## WHAT IS REQUIRED
From the entries that follow, extract each line holding the string "agent".

## DATA PROVIDED
####################
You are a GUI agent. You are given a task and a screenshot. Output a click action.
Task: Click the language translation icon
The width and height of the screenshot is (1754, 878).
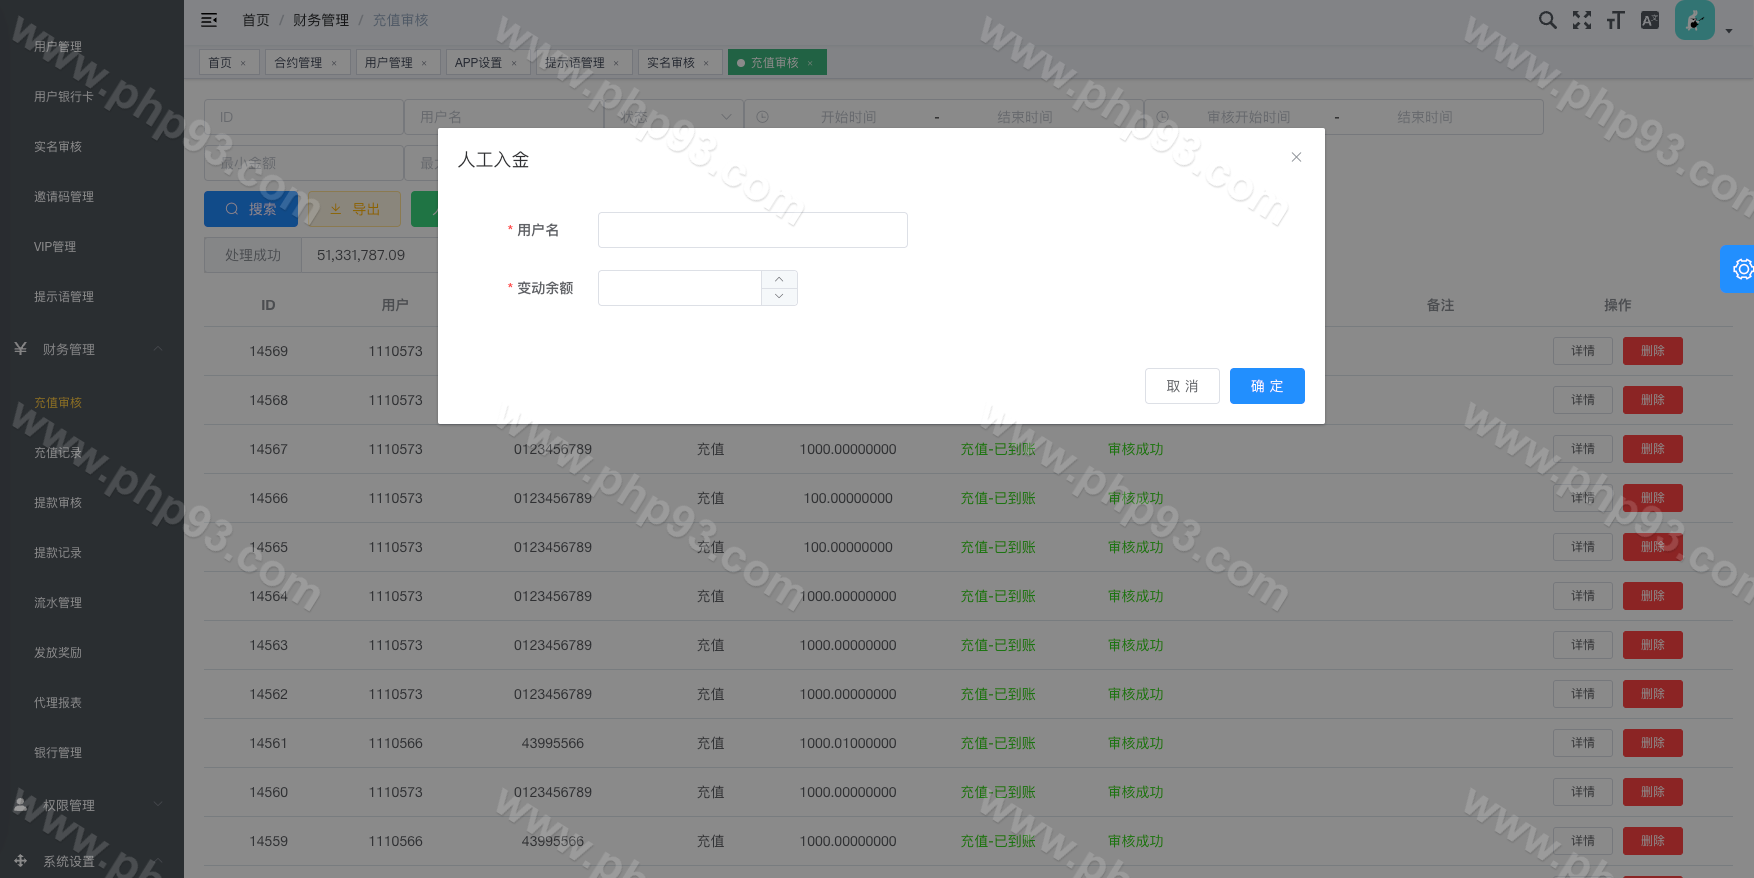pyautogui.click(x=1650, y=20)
####################
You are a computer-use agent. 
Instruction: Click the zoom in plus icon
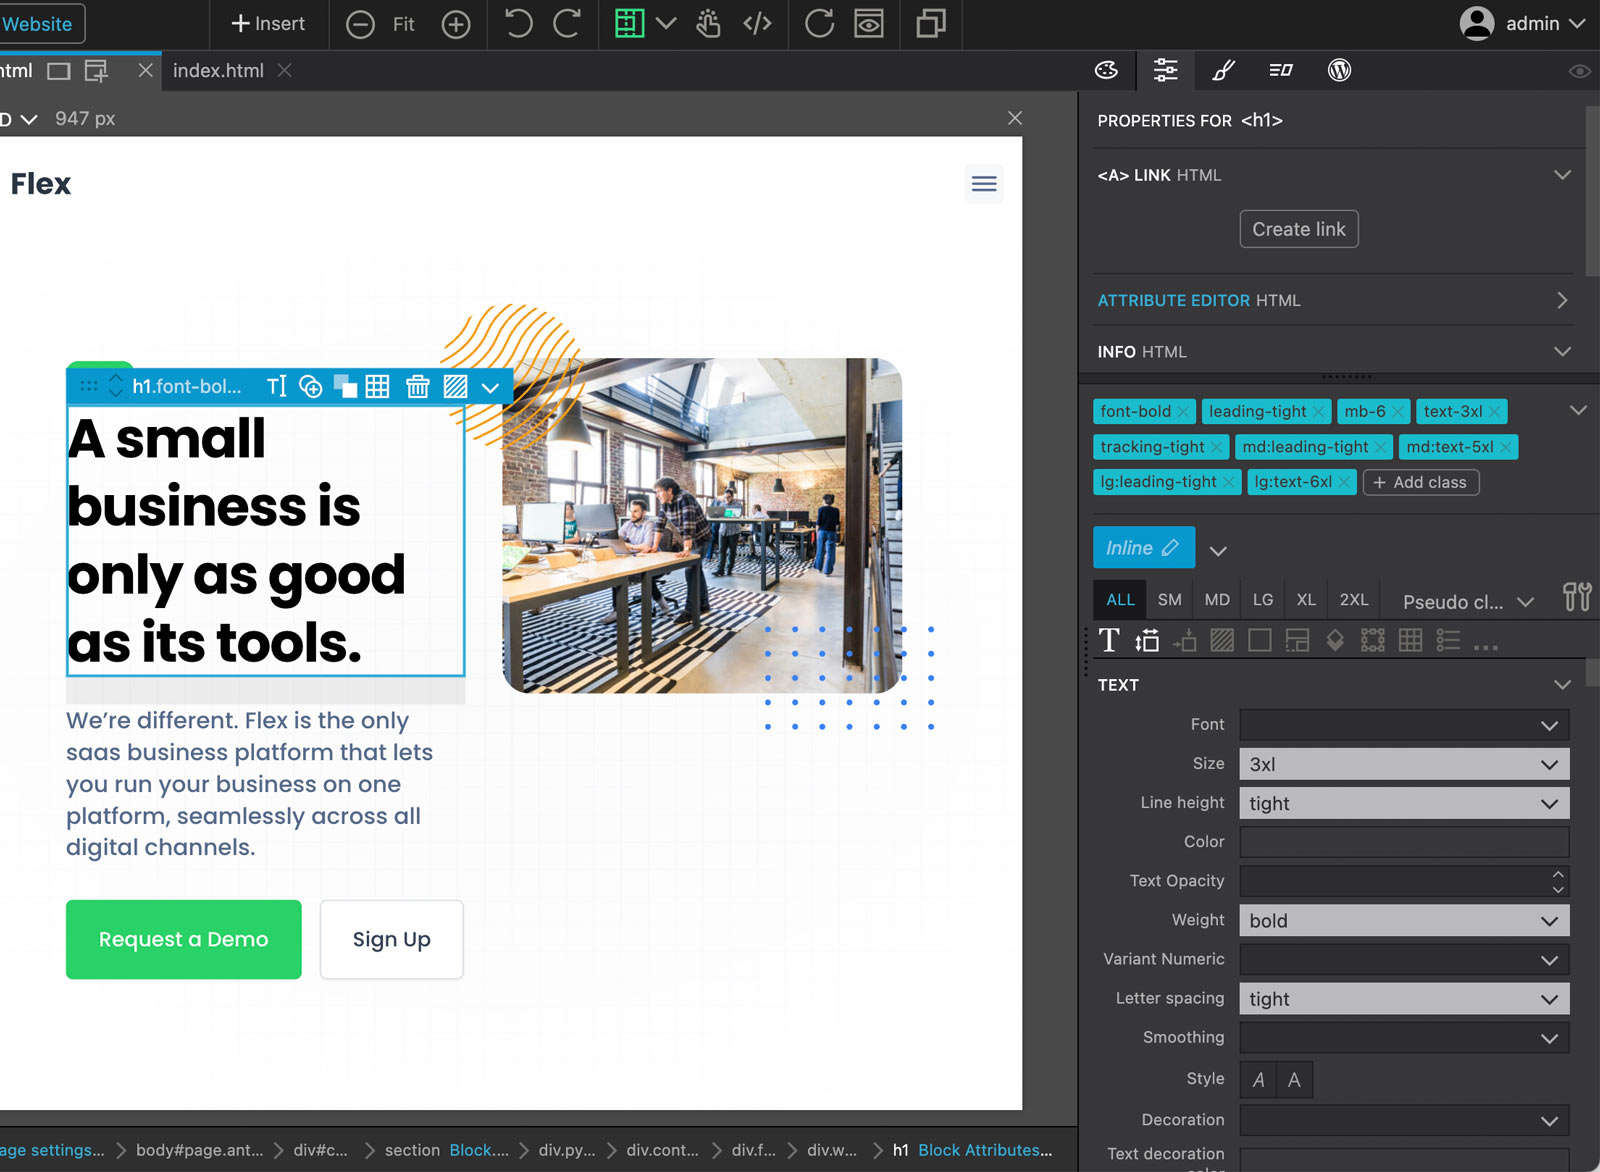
####################
## RESULT OF THIS TASK
You are a GUI agent. You are given a task and a screenshot. Output a click action.
You are a computer-use agent. 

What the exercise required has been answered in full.